Mendayagunakan Harta Zakat dalam Bentuk Usaha Ekonomi

Pertanyaan :

Agar kehidupan ekonomi mustahiq itu lebih meningkat bagaimana mendayagunakan harta zakat dalam bentuk usaha ekonomi ?.

Jawab :

Mendayagunakan harta zakat (mal) dalam bentuk usaha ekonomi untuk meningkatkan kehidupan ekonomi itu boleh dengan seizin lebih dahulu dari mustahiq itu sendiri.  

Keterangan, dari kitab:

1. Al-Majmu’ Syarh Muhadzdzab [1]

وَلاَ يَجُوْزُ لِلسَّاعِيْ وَلاَ لِلإِمَامِ أَنْ يَتَصَرَّفَ فِيْمَا يَحْصُلُ عِنْدَهُ مِنَ الْفَرَائِضِ حَتَّى يُوْصِلَهَا إِلَى أَهْلِهَا لِأَنَّ الْفُقَرَاءَ أَهْلُ رُشْدٍ لاَ يُوَالَى عَلَيْهِمْ فَلاَ يَجُوْزُ التَّصَرُّفُ فِيْ مَالِهِمْ بِغَيْرِ إِذْنِهِمْ

Bagi petugas penarik zakat dan penguasa tidak boleh mengelola harta zakat yang mereka dapat, sehingga menyampaikannya kepada yang berhak. Sebab, para fakir adalah golongan orang-orang cakap yang tidak dikuasai orang lain. Maka tidak boleh mengelola harta mereka tanpa seizinnya.  

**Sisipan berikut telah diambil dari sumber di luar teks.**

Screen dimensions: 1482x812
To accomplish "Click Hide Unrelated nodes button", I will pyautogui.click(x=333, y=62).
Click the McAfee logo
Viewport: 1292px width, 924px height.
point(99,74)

[1] Yahya bin Syaraf al-Nawawi, al-Majmu’ Syarh al-Muhadzdzab, (Beirut: Dar al-Fikr,  1996), Juz II, h. 303-304.    

Rekomendasi Kepada PBNU

  1. Untuk membentuk LAJNAH BAHTSUL MASAIL DINIYAH yang bersifat permanen dengan tujuan untuk membahas masalah-masalah yang mauquf dan masalah-masalah waqi’ah yang harus segera mendapat kepastian hukumnya.
  2. Agar mengembalikan lambang NU kepada asli dengan tanpa tulisan NU.
  3. Agar merealisasikan Keputusan Muktamar ke 27 tentang thalaq di Pengadilan Agama bagi umat Islam.
  4. Agar menghubungi Pemerintah c.q. Departemen Agama untuk menjelaskan kepada jamaah haji bahwa shalatnya di pesawat itu hanya semata-mata untuk menghormati waktu.
  5. Perlu menyebarkan informasi secara mendalam dan teliti mengenai Bursa Efek/Pasar Modal (Saham maupun Obligasi) sehingga dapat diketahui dan dipahami bahwa dalam mu’amalah ini terdapat gharar.
  6. Perlu dilakukan ikhtiyar untuk menata TRI sedemikian rupa sehingga pelaksanaannya terwujud saling ridha antara muta’aqidain (dua orang/ pihak yang mengadakan transaksi) dengan tidak menyalahi ketentuan syariat.

Sumber : Ahkamul Fuqaha no. 394 KEPUTUSAN MUKTAMAR NAHDLATUL ULAMA KE-28 Di Pondok Pesantren Al-Munawwir Krapyak Yogyakarta Pada Tanggal 26 - 29 Rabiul Akhir 1410 H. / 25 - 28 Nopember 1989 M.